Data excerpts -
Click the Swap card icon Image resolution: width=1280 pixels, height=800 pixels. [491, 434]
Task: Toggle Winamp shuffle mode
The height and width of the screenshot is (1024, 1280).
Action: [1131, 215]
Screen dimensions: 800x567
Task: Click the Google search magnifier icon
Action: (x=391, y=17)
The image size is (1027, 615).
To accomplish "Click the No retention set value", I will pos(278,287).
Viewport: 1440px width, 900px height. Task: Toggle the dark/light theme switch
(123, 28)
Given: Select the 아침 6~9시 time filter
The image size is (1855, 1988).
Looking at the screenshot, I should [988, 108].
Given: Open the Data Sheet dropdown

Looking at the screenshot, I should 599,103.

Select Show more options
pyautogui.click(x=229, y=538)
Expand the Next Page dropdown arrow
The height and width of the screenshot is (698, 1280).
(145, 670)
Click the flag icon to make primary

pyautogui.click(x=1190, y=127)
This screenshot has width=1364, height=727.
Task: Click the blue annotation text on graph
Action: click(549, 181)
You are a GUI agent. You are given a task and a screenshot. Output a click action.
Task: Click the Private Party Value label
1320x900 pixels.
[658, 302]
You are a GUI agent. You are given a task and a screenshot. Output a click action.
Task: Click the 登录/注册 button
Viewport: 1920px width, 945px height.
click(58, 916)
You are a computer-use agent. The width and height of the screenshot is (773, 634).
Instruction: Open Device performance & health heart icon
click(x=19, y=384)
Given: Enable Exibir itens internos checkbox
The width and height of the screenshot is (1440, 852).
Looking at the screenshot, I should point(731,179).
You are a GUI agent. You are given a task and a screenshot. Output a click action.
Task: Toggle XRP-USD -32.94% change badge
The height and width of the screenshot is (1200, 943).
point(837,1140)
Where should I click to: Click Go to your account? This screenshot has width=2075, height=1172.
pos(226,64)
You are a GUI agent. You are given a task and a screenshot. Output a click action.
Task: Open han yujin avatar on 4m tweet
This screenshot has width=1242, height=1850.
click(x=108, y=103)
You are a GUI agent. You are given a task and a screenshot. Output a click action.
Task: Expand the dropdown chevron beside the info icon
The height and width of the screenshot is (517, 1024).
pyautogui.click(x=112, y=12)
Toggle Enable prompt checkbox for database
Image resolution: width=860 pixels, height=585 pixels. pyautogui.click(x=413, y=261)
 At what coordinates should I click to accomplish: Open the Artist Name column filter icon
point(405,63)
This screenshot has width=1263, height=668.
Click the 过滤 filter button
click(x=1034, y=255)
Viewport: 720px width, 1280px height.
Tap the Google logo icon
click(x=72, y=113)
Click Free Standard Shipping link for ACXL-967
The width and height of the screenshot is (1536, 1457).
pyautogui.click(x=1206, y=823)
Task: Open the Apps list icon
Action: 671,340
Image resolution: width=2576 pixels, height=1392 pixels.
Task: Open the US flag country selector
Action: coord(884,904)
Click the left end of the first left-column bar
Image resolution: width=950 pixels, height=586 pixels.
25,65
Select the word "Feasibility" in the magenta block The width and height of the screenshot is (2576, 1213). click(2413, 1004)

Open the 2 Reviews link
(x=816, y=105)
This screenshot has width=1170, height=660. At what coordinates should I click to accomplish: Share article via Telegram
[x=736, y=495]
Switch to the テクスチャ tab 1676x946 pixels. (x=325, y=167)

Task item - Would you transcribe the entries above exactly as they appear?

Written answer -
Click the Swap card icon Image resolution: width=1280 pixels, height=800 pixels. [491, 434]
Task: Toggle Winamp shuffle mode
The height and width of the screenshot is (1024, 1280).
Action: [1131, 215]
Screen dimensions: 800x567
Task: Click the Google search magnifier icon
Action: (x=391, y=17)
The image size is (1027, 615).
To accomplish "Click the No retention set value", I will pos(278,287).
Viewport: 1440px width, 900px height. Task: Toggle the dark/light theme switch
(123, 28)
Given: Select the 아침 6~9시 time filter
The image size is (1855, 1988).
Looking at the screenshot, I should [988, 108].
Given: Open the Data Sheet dropdown

Looking at the screenshot, I should 599,103.

Select Show more options
pyautogui.click(x=229, y=538)
Expand the Next Page dropdown arrow
The height and width of the screenshot is (698, 1280).
(145, 670)
Click the flag icon to make primary

pyautogui.click(x=1190, y=127)
This screenshot has width=1364, height=727.
Task: Click the blue annotation text on graph
Action: click(549, 181)
You are a GUI agent. You are given a task and a screenshot. Output a click action.
Task: Click the Private Party Value label
1320x900 pixels.
[658, 302]
You are a GUI agent. You are given a task and a screenshot. Output a click action.
Task: Click the 登录/注册 button
Viewport: 1920px width, 945px height.
click(58, 916)
You are a computer-use agent. The width and height of the screenshot is (773, 634).
Instruction: Open Device performance & health heart icon
click(x=19, y=384)
Given: Enable Exibir itens internos checkbox
The width and height of the screenshot is (1440, 852).
Looking at the screenshot, I should point(731,179).
You are a GUI agent. You are given a task and a screenshot. Output a click action.
Task: Toggle XRP-USD -32.94% change badge
The height and width of the screenshot is (1200, 943).
point(837,1140)
Where should I click to: Click Go to your account? This screenshot has width=2075, height=1172.
pos(226,64)
You are a GUI agent. You are given a task and a screenshot. Output a click action.
Task: Open han yujin avatar on 4m tweet
This screenshot has width=1242, height=1850.
click(x=108, y=103)
You are a GUI agent. You are given a task and a screenshot. Output a click action.
Task: Expand the dropdown chevron beside the info icon
The height and width of the screenshot is (517, 1024).
pyautogui.click(x=112, y=12)
Toggle Enable prompt checkbox for database
Image resolution: width=860 pixels, height=585 pixels. pyautogui.click(x=413, y=261)
 At what coordinates should I click to accomplish: Open the Artist Name column filter icon
point(405,63)
This screenshot has width=1263, height=668.
Click the 过滤 filter button
click(x=1034, y=255)
Viewport: 720px width, 1280px height.
Tap the Google logo icon
click(x=72, y=113)
Click Free Standard Shipping link for ACXL-967
The width and height of the screenshot is (1536, 1457).
pyautogui.click(x=1206, y=823)
Task: Open the Apps list icon
Action: 671,340
Image resolution: width=2576 pixels, height=1392 pixels.
Task: Open the US flag country selector
Action: coord(884,904)
Click the left end of the first left-column bar
Image resolution: width=950 pixels, height=586 pixels.
25,65
Select the word "Feasibility" in the magenta block The width and height of the screenshot is (2576, 1213). click(2413, 1004)

Open the 2 Reviews link
(x=816, y=105)
This screenshot has width=1170, height=660. At what coordinates should I click to accomplish: Share article via Telegram
[x=736, y=495]
Switch to the テクスチャ tab 1676x946 pixels. (x=325, y=167)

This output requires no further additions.